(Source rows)
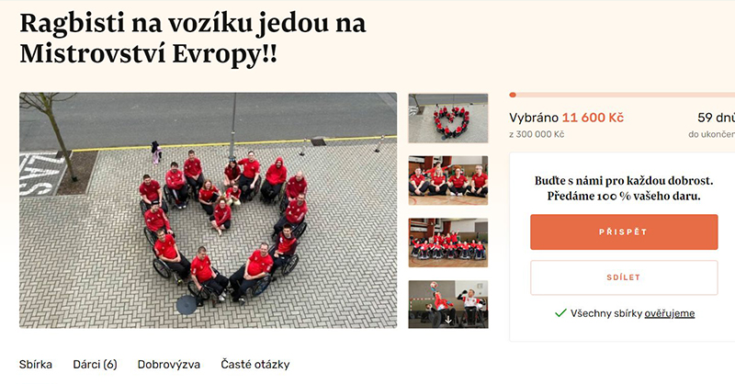The image size is (735, 384).
Task: Click the campaign title heading
Action: pyautogui.click(x=193, y=39)
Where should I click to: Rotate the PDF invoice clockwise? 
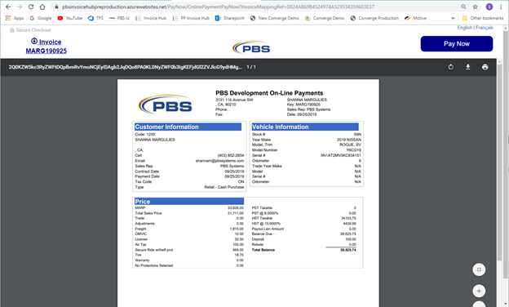coord(450,67)
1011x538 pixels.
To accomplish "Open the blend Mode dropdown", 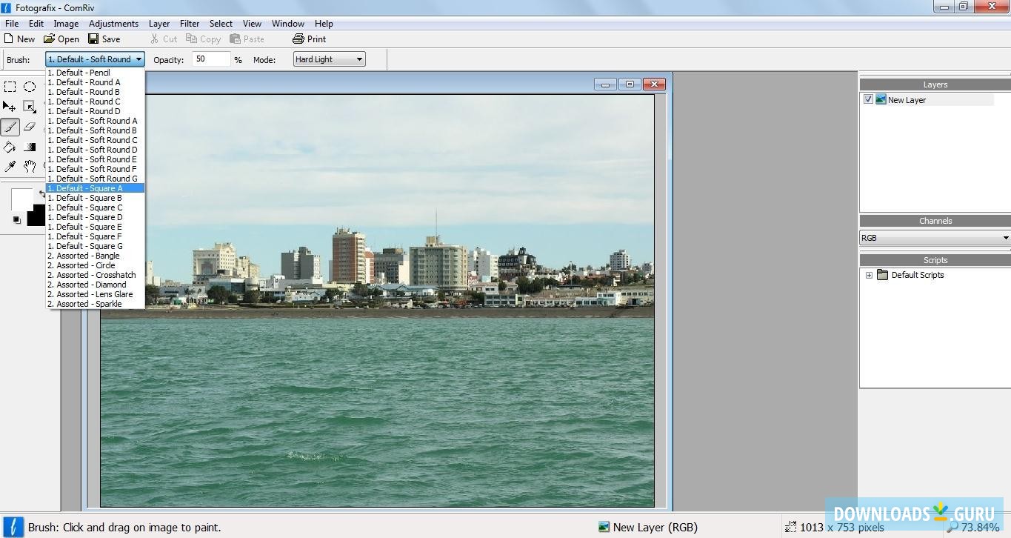I will click(x=329, y=59).
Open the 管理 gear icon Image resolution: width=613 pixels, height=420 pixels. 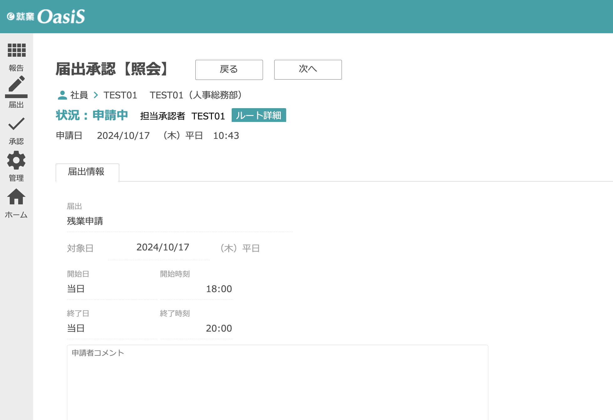click(16, 160)
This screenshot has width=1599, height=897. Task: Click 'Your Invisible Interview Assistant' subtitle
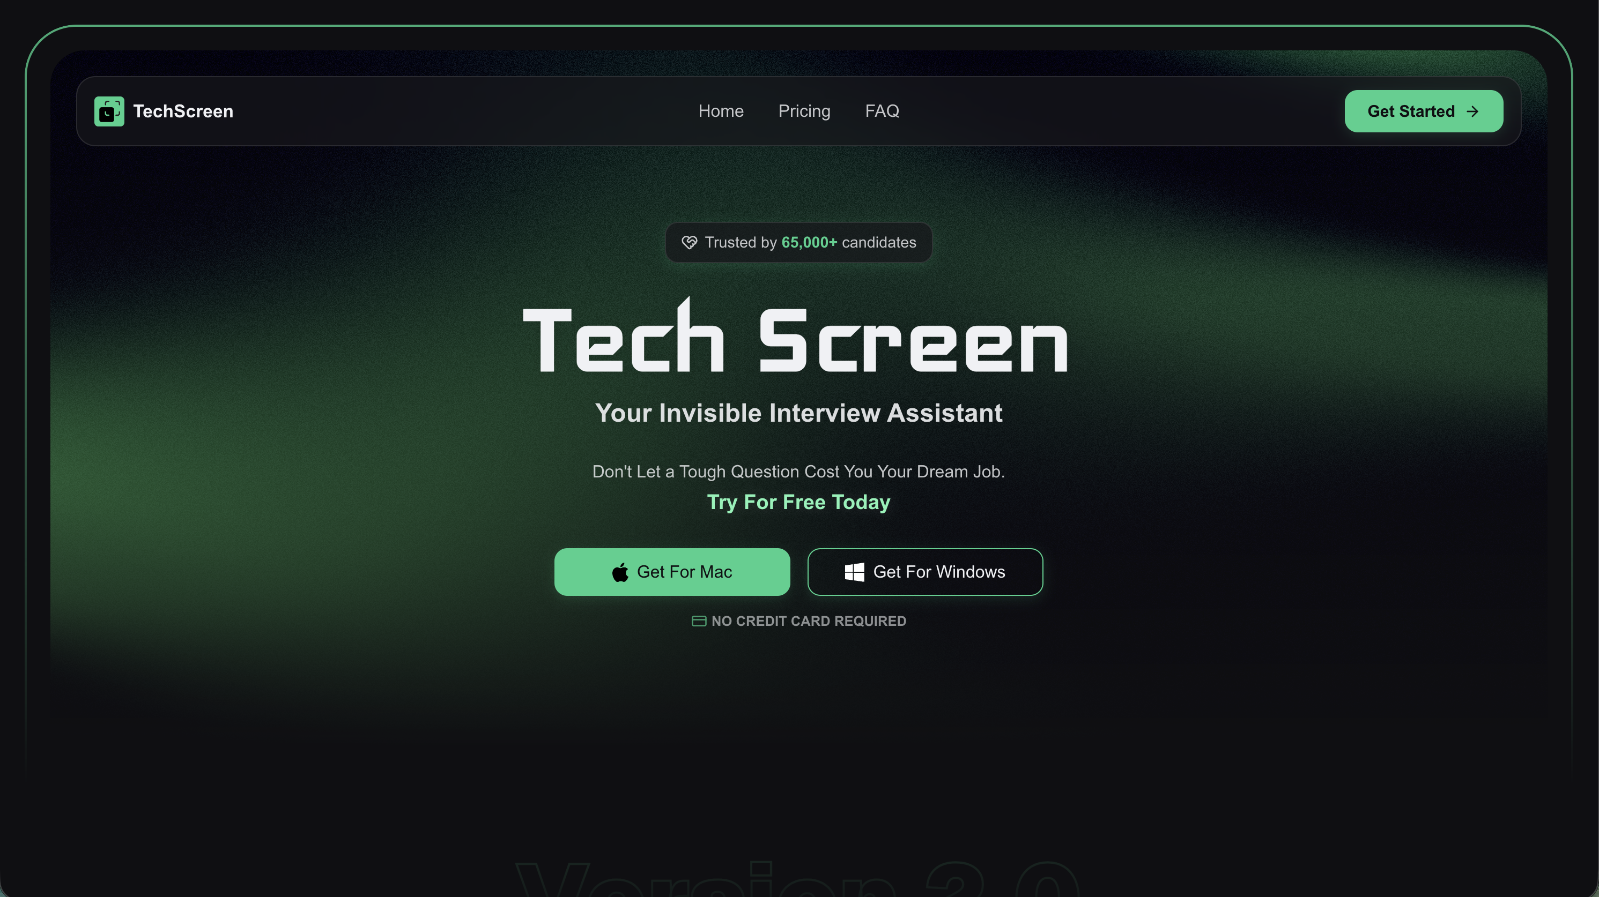point(799,413)
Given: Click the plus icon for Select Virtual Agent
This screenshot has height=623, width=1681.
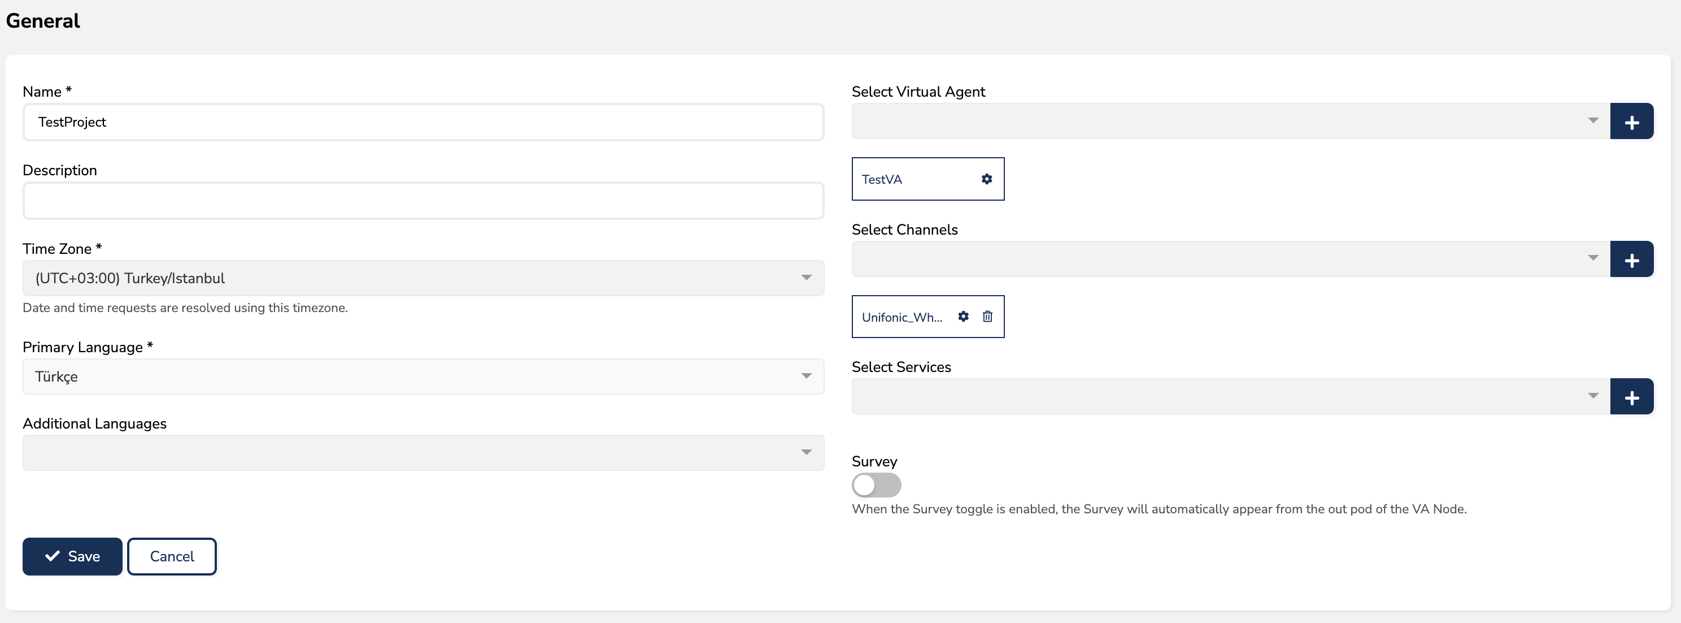Looking at the screenshot, I should pyautogui.click(x=1631, y=121).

• **Written request**
Rewrite the rows from the line with "This screenshot has width=1599, height=897." through the end of the rows, replacing "subtitle" with "tagline" and changing nothing else. Leave the pictures out of your answer.

• **Exercise solution**
This screenshot has width=1599, height=897. Task: Click 'Your Invisible Interview Assistant' tagline
point(799,413)
Given: Click the plus icon for Select Virtual Agent
This screenshot has height=623, width=1681.
Looking at the screenshot, I should pyautogui.click(x=1631, y=121).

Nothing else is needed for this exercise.